A Sunday Herald Sun investigation has found Victorian vape sellers marketing sweet flavours such as Apple Gummy Os, Cereal Pop, Tuck Shop Apple Sours, Candy King, Buttercream, Crumbleberry and Blue Rasberry Ice Sours even though it’s illegal to sell electronic cigarettes to children. Retailers are also circumventing laws banning the sale of liquid nicotine or “vape juice’” by setting up warehouses overseas. It comes as a coronial inquest into the death of a Victorian toddler believed to have ingested liquid nicotine last year starts tomorrow.

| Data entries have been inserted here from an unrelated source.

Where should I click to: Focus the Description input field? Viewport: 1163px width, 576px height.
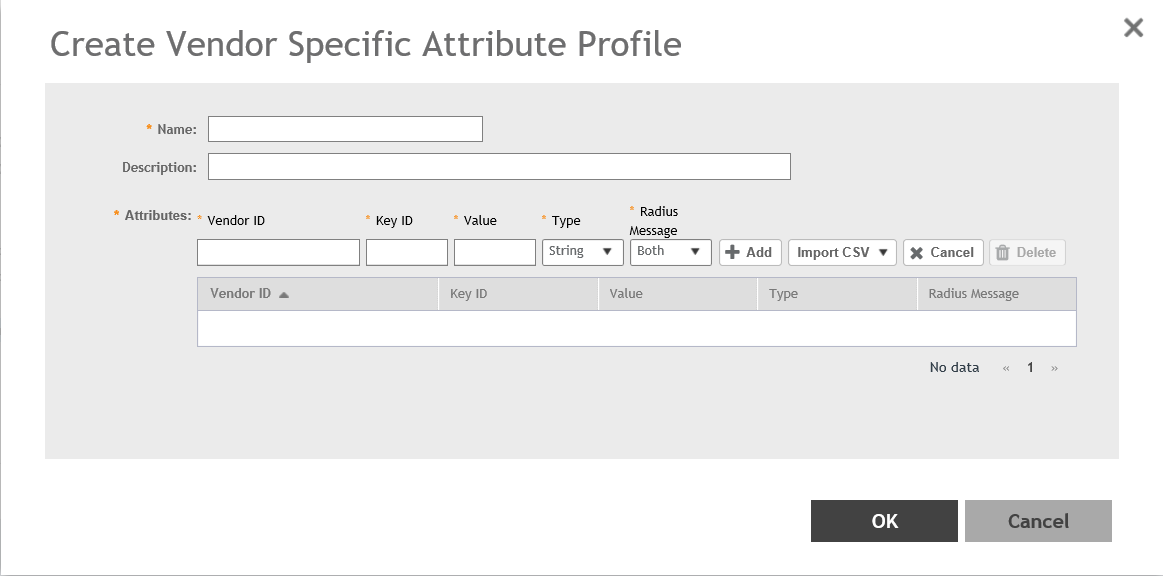click(499, 167)
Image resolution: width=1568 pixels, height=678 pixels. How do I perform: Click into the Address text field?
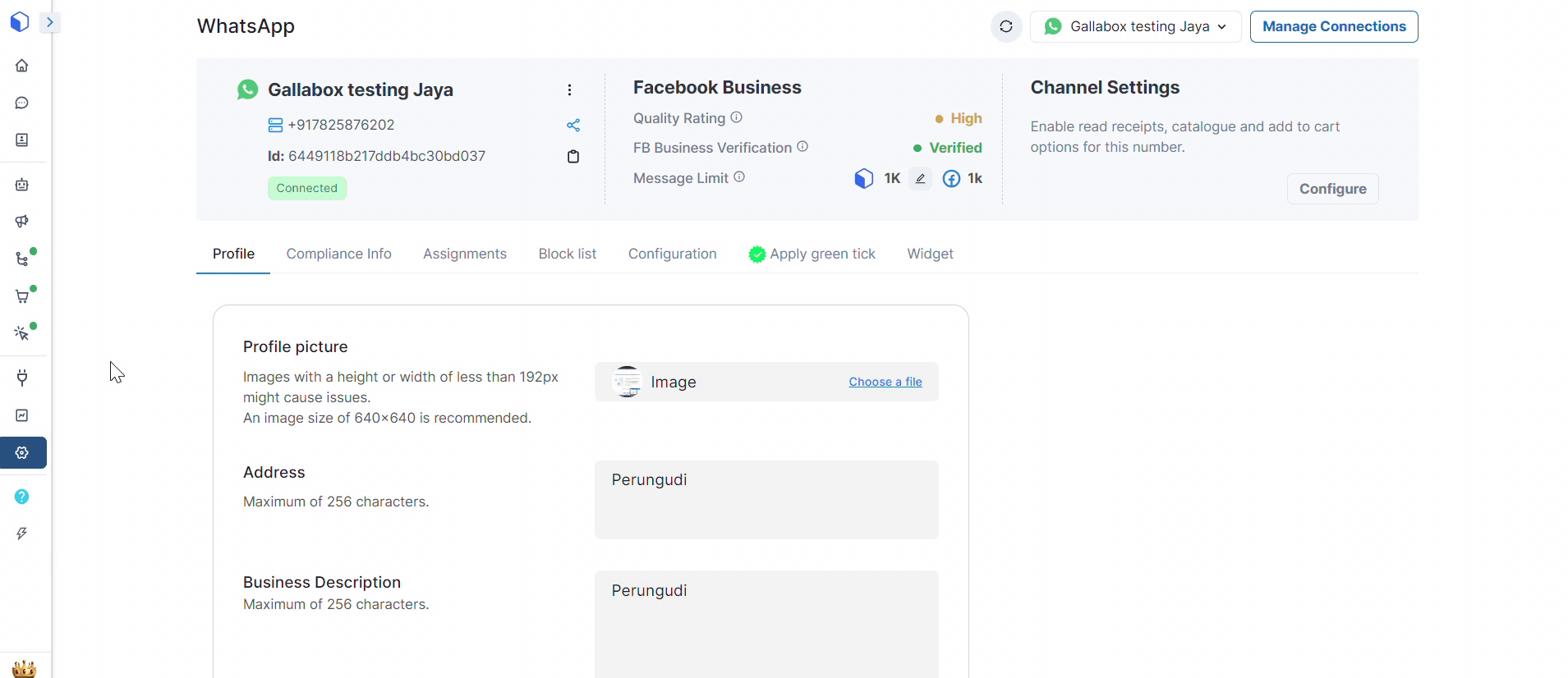(x=766, y=499)
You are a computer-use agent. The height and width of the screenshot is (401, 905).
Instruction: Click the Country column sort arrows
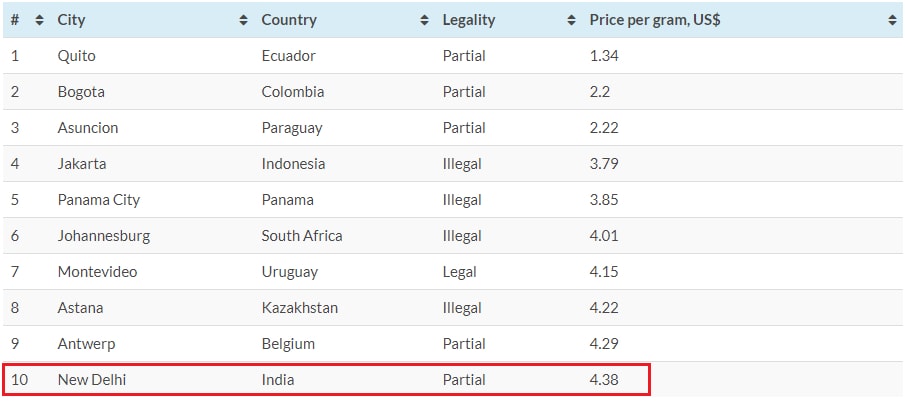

Quit Victoria director Sarah White told the Sunday Herald Sun: “E-cigarettes could be perceived as a cool new gadget and safer than smoking, when, in reality, they’re just another way to get people addicted to nicotine.” “We’ve seen an increase of Australian teens trying or using e-cigarettes over the past three years, up to half of whom were not smokers,’’ she said.
The Cancer Council wants a crackdown on the importation of liquid nicotine and a ban on recreational vaping. Dr White said vaping could be dangerous and even fatal, with reports of serious injuries and deaths from exploding devices and children poisoned by liquid nicotine. Calls to Australian poisons centres about children being exposed to nicotine had increased substantially over recent years, she said.
Studies show up to seven in 10 “vape juices” claiming to be nicotine free in Australia contained the addictive substance. The Cancer Council is aware some vape shops were importing liquid nicotine from New Zealand and illegally supplying it to customers. The latest Australian Secondary Schools Alcohol and Drug Survey shows 4 per cent of 12-year-olds and 21 per cent of 17-year-olds have vaped.
A report by Curtin University and the Victorian and Western Australian cancer councils shows vaping is increasingly popular with young adults. “The availability of flavourings is cited by young adult ecigarette users as contributing to their initiation and continued use of the devices,” it states. Curtin researcher Dr Michelle Jongenelis said research showed vaping could be a gateway to smoking.